Carige, Malacalza attacca anche la Bce

Per il primo socio Francoforte ha agito «impropriamente» nei rapporti con l'ad Fiorentino

Cinzia Meoni

Vittorio Malacalza, vicepresidente di Carige e azionista di maggioranza relativa con il 20,6% del capitale, ha ufficializzato le proprie dimissioni dal cda della banca ligure a decorrere dalla prossima assemblea che dovrebbe essere convocata per metà settembre.

L'imprenditore ha inviato una lettera ai consiglieri dell'istituto, al presidente del collegio sindacale, ai tre membri della Bce (Danièle Nouy, Ramon Quntana e Gloria Viedma Nunez), a Fabio Panetta e Carmelo Barbagallo di Banca d'Italia e alla Consob. A motivazione dell'addio, oltre ai noti dissidi con l'ad Paolo Fiorentino sulla governance ritenuta poco collegiale, ha puntato il dito contro la Bce, rea di avere messo in campo interferenze «improprie». Un punto su cui si attende una risposta dagli organi deputati.

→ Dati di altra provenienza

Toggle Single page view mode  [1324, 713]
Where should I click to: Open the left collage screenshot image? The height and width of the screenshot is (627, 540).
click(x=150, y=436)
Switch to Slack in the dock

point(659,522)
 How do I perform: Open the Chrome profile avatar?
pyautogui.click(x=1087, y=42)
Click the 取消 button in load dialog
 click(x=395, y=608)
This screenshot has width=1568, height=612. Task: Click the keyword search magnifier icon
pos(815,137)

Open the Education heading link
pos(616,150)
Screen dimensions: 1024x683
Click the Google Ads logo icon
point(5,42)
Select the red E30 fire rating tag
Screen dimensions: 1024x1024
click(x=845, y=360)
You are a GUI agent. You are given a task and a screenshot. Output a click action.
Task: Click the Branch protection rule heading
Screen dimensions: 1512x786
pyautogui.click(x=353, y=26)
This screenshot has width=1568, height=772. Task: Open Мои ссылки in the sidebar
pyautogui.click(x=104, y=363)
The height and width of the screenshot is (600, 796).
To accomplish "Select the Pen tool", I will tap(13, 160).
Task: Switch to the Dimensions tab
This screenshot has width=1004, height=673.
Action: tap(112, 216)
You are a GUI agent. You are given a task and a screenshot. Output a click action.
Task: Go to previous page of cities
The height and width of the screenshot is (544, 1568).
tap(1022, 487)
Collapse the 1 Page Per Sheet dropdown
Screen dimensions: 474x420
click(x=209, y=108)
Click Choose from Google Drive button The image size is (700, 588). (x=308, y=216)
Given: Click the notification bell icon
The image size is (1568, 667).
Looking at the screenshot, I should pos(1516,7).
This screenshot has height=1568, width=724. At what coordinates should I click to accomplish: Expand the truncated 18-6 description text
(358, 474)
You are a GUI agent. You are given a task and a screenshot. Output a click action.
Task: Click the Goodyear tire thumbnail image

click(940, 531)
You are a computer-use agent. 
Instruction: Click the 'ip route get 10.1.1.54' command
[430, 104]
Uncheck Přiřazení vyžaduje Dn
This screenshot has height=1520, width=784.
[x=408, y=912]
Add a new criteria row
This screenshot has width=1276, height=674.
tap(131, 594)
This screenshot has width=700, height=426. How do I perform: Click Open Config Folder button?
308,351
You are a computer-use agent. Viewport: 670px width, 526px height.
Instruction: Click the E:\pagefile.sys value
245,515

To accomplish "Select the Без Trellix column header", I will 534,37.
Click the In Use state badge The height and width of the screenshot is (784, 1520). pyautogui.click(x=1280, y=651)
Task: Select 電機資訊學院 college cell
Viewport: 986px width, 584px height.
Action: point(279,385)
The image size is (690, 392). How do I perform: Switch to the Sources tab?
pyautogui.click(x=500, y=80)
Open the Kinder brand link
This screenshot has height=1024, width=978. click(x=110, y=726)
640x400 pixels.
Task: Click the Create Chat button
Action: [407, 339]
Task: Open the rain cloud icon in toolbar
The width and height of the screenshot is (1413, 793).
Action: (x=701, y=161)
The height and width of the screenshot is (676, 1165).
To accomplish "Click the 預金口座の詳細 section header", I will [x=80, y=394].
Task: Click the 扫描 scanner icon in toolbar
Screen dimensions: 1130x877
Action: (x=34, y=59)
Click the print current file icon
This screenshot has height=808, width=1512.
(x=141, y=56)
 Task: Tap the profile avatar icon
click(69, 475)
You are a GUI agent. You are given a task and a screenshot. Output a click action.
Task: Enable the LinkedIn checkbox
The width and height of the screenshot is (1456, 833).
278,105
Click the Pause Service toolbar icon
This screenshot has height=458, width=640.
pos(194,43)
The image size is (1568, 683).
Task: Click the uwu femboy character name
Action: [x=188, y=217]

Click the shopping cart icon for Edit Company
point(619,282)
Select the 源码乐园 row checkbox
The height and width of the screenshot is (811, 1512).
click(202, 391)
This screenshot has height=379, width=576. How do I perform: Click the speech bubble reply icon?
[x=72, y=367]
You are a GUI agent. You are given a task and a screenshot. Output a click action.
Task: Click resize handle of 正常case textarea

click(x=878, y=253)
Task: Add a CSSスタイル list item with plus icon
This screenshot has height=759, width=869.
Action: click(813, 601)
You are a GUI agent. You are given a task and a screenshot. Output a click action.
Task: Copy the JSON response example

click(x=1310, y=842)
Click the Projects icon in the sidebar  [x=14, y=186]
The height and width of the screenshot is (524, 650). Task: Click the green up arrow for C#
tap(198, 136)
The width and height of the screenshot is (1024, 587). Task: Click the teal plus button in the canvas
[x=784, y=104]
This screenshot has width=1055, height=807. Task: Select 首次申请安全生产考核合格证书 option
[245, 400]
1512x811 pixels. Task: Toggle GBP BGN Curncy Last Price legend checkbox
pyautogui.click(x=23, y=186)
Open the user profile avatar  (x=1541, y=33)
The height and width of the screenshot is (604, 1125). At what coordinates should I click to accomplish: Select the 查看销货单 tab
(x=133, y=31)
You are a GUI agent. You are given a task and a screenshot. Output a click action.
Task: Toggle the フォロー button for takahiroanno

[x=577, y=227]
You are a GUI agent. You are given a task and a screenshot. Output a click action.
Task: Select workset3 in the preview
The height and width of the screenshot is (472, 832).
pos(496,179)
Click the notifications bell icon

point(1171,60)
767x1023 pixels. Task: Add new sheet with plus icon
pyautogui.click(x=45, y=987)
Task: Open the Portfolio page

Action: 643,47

Nella missiva Malacalza ha puntualizzato: «Non mi è stato possibile più efficacemente incidere per evitare le disfunzioni» all'interno della gestione del Consiglio anche per via della posizione «assunta dalla Bce che ha più volte e in diverse forme - invero a mio giudizio impropriamente - invitato a non interferire con la conduzione dell'amministratore delegato». Una conduzione che, stando a quanto descritto dallo stesso Malacalza, avrebbe fatto sì che «operazioni anche di grande rilevanza economica e di importanza strategica» siano «state presentate alla deliberazione del consiglio con una inadeguata definizione dei termini delle medesime, con una documentazione istruttoria carente e trasmessa in tempi insufficiente per il necessario approfondimento preventivo per consentire ai consiglieri decisioni informate e ponderate».

Per questo, a giudizio dell'imprenditore, il cda si è trovato a dover conferire «mandati molto ampi all'ad che poi presentava al consiglio atti già compiuti». In particolare, Malacalza cita «il rifiuto o ostruzionismo» da parte di Fiorentino nel fornire la documentazione completa relativa alla cessioni di attività di Carige correlate «a impegni di sottoscrizione di quote del recente aumento di capitale da parte dei cessionari». Nella lettera si parla inoltre di «gravi perplessità» per l'«esplosione dei costi connessi all'aumento di capitale e alle operazioni di rafforzamento patrimoniale». Malacalza è inoltre tornato a puntare il dito su «fatti molti gravi» legati all'inchiesta giudiziaria sullo stadio della Roma. La diffusione per esteso della lettera di dimissioni tramite le agenzie stampa ha poi evidenziato i contrasti già emersi in passato tra l'azionista di controllo e la gestione della comunicazione, attraverso i canali ufficiali, della banca genovese.

Carige, in accordo con il consiglio e con le autorità di Borsa, aveva inviato in mattinata la formalizzazione delle dimissioni estrapolando in sintesi brevi citazioni della lettera. Ma non è bastato a Malacalza che ha preferito intervenire senza filtri per approfondire il suo punto di vista.

Non si escludono nei prossimi giorni nuovi colpi di scena ma l'appuntamento ufficiale è rinviato al 3 agosto quando il cda fisserà la data dell'assemblea sul rinnovo del cda

dopo le dimissioni di Malacalza, di Giuseppe Tesauro e di due consiglieri.

Sarà quello il teatro della prova di forza anche con il finanziere Raffaele Mincione che condivide i progetti di Fiorentino sul futuro della banca.